Desde entonces vi a los voceadores como dueños de un arcano nunca revelado. Me parecían seres misteriosos, poderosos. No los hombres de las esquinas ni aquellos cuyos pasos toreros desafiaban autos y camiones en los cruceros de la tarde con las Últimas Noticias o El Gráfico o La Extra en las manos.
Me parecían una mezcla rara de dueños de la mañana y señores de la última verdad. Sus territorios delimitados por montañas de papel en las calles Iturbide, Artículo 123, Humboldt, Donato Guerra y obviamente el señorío de Bucareli, eran espacios donde la soberbia de los periodistas se estrellaba.
En esas calles vivían, trabajaban y armaban bulla los voceadores, los habitantes del expendio, del despacho. Ellos y sólo ellos sabían la verdad detrás de cada encabezado.
Ya están pidiendo más…”.
Cuando esas palabras se escuchan al pie de la rotativa bufadora con la edición extraordinaria de algo de relevancia verdadera, no una declaración política más, sino una noticia verdadera, un hecho irrepetible, una puñalada en el corazón de los mexicanos como los terremotos del 85 o la muerte de Pedro Infante, por ejemplo (por años cifra mayor de venta en la historia nacional con sus 385 mil ejemplares) o los asesinatos como los de Álvaro Obregón o Luis Donaldo Colosio, los periodistas imprimían más. El termómetro son ellos. Saben cuando el público quiere más y más y más…
Con ellos he aprendido muchas cosas. He pasado noches en sus dominios; he perdido en el dominó y he bebido (palabras de Efraín Huerta) el cuchillo cristal de los vinos baratos; comido tacos de arroz en la colonia de los Doctores, ahí a la vuelta de donde fue El Heraldo de México y he compartido mesa y madrugadas en el Buca-Bar y otros lupanares de extraviada memoria.
También conocí la oficina principesca de uno de sus dirigentes históricos, Don Enrique (no se escribe sin el Don) Gómez Corchado, quien había tapizado la sala con fotografías suyas y de todos los presidentes y hombres poderosos de México y era duro, duro para negociar.

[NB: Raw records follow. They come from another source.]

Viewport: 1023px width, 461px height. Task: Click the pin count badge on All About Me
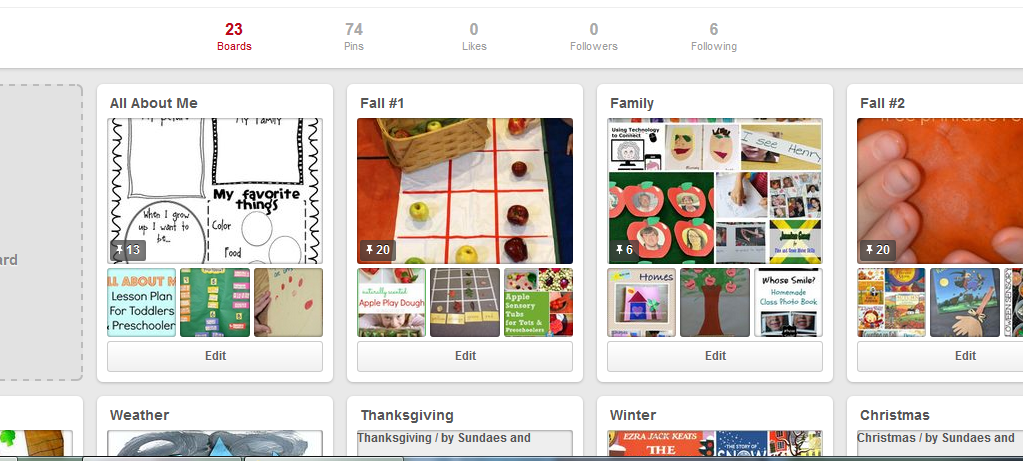(128, 250)
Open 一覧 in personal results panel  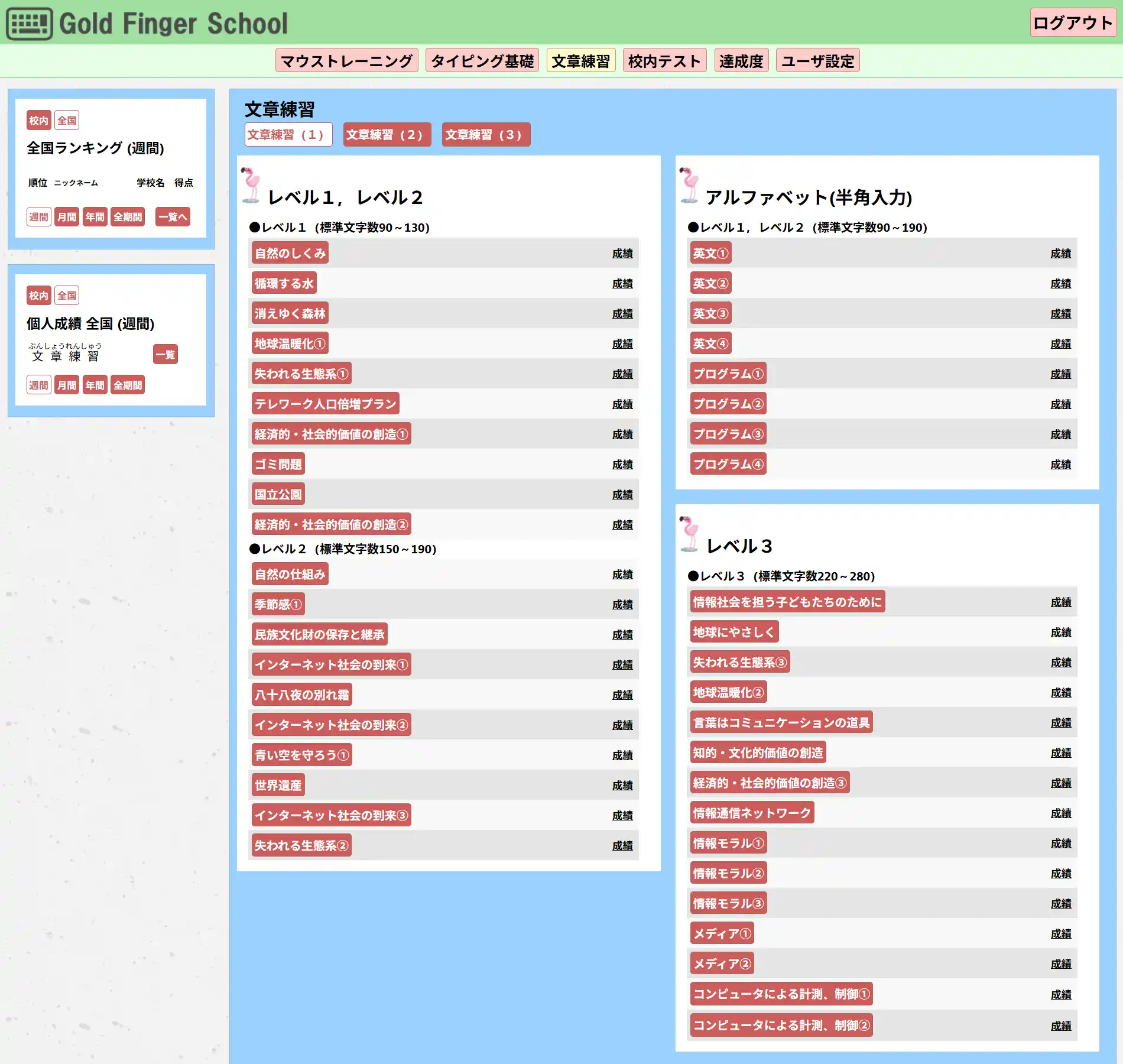(x=165, y=355)
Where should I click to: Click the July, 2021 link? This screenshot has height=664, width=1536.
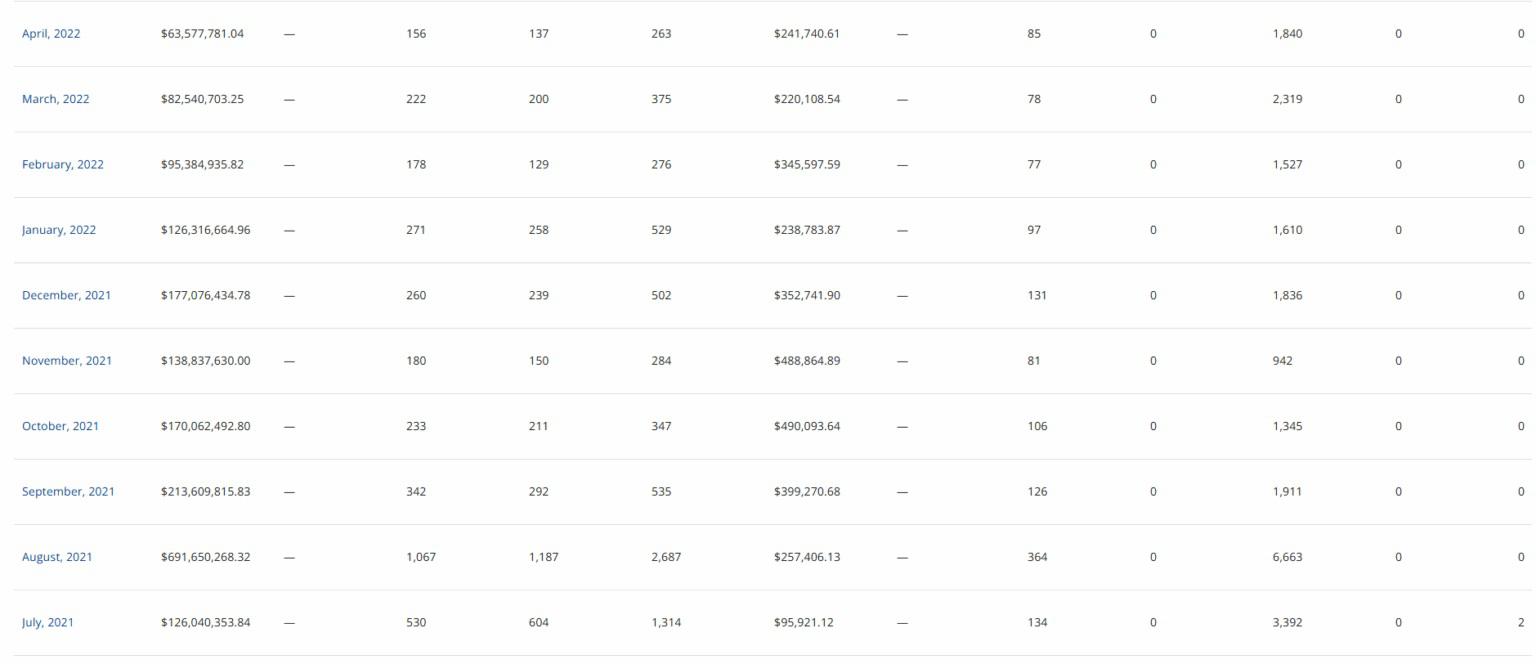(48, 623)
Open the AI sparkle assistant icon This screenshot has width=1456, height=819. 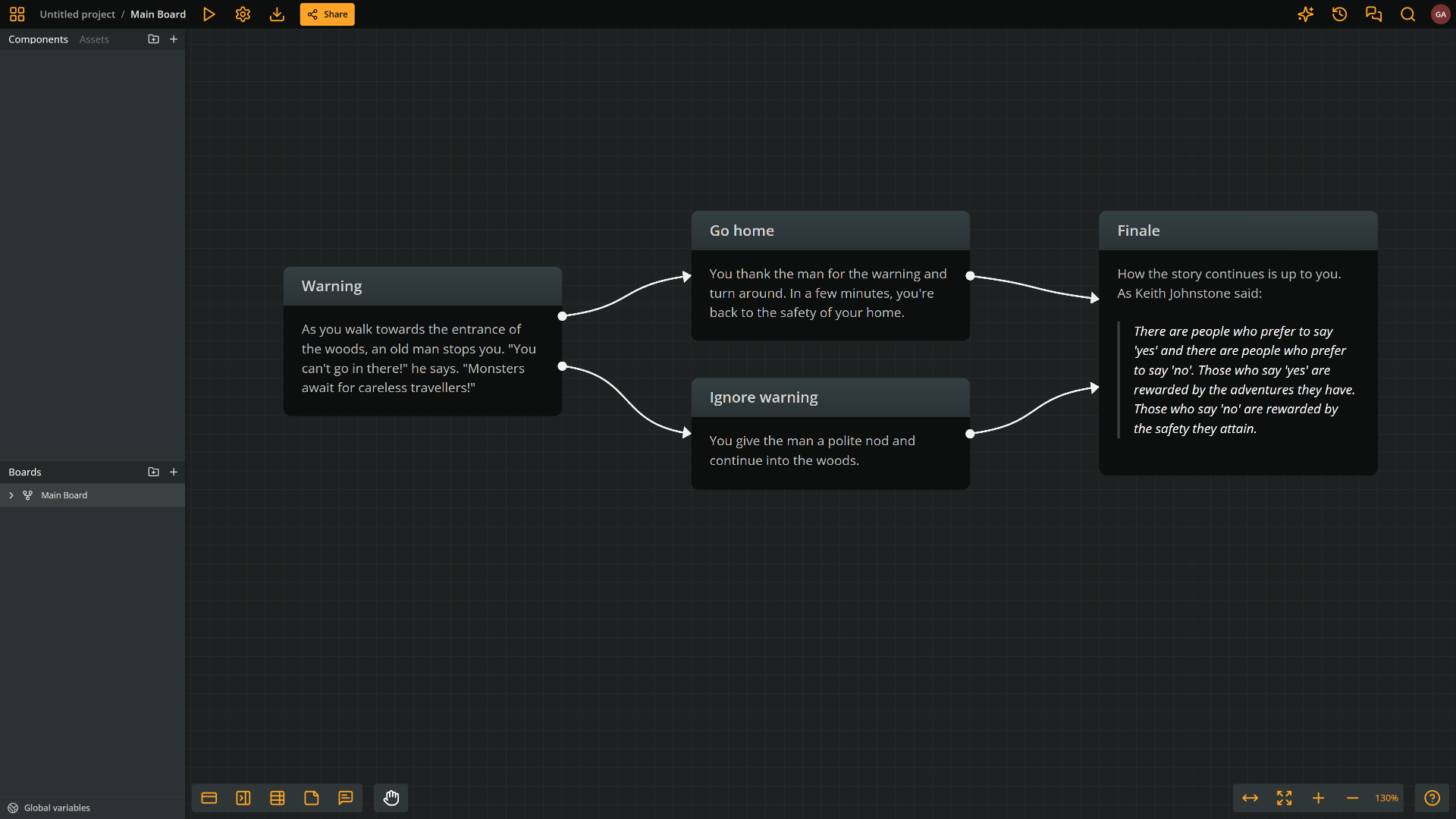[1305, 14]
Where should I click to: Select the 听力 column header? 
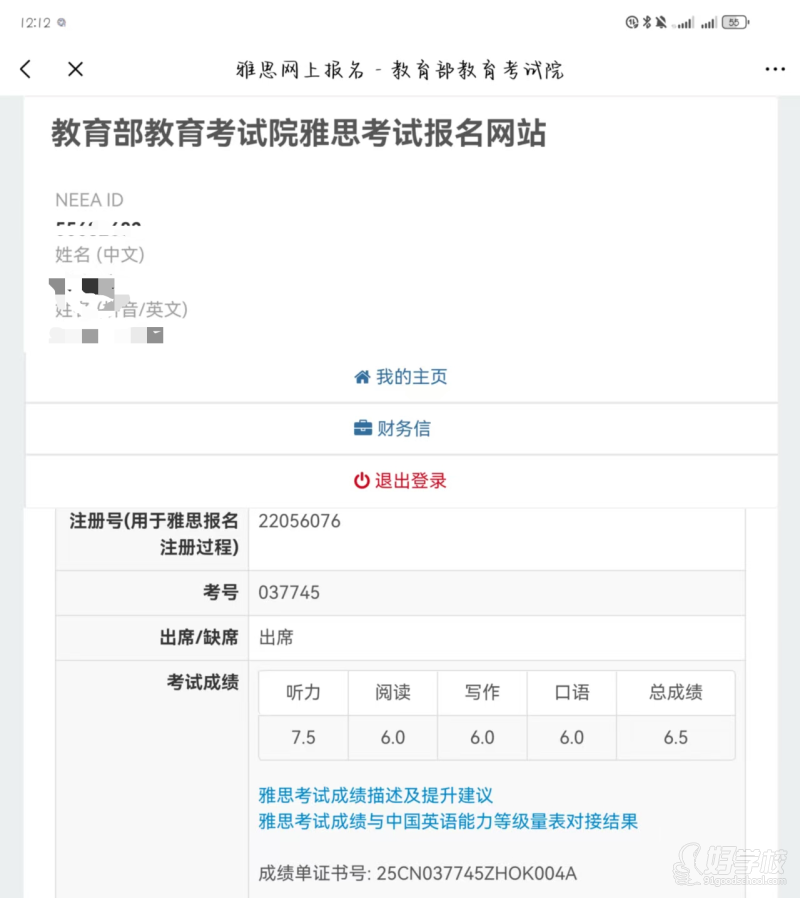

“Vamos a hacer una revista”, me dijo mi amigo Abraham Zabludovsky. “Necesitamos avisarles a Los Pinos y a Gómez Corchado. Si no nos ayuda, estamos hundidos”.
Y ahí fuimos a verlo a su búnker, donde la mesa de juntas servía también para el verde paño del geométrico billar.
Yo les ayudo, muchachos, nomás no hagan pendejadas”.
Quién sabe si las hicimos o no, pero su ayuda siempre estuvo ahí, cosa de la cual ahora no me sorprendo. Cuando uno entiende y respeta a ese gremio, cuando los ha tratado y conocido y ha visto la labor de su fundación y el auxilio solidario entre muchos de ellos y también cuando ha visto sus pleitos internos y su forma macha y recia de hacer política, uno tiene siempre una certeza: son personas de fiar.
Son gente de palabra. Y no necesariamente de palabra escrita. Son voces de papel.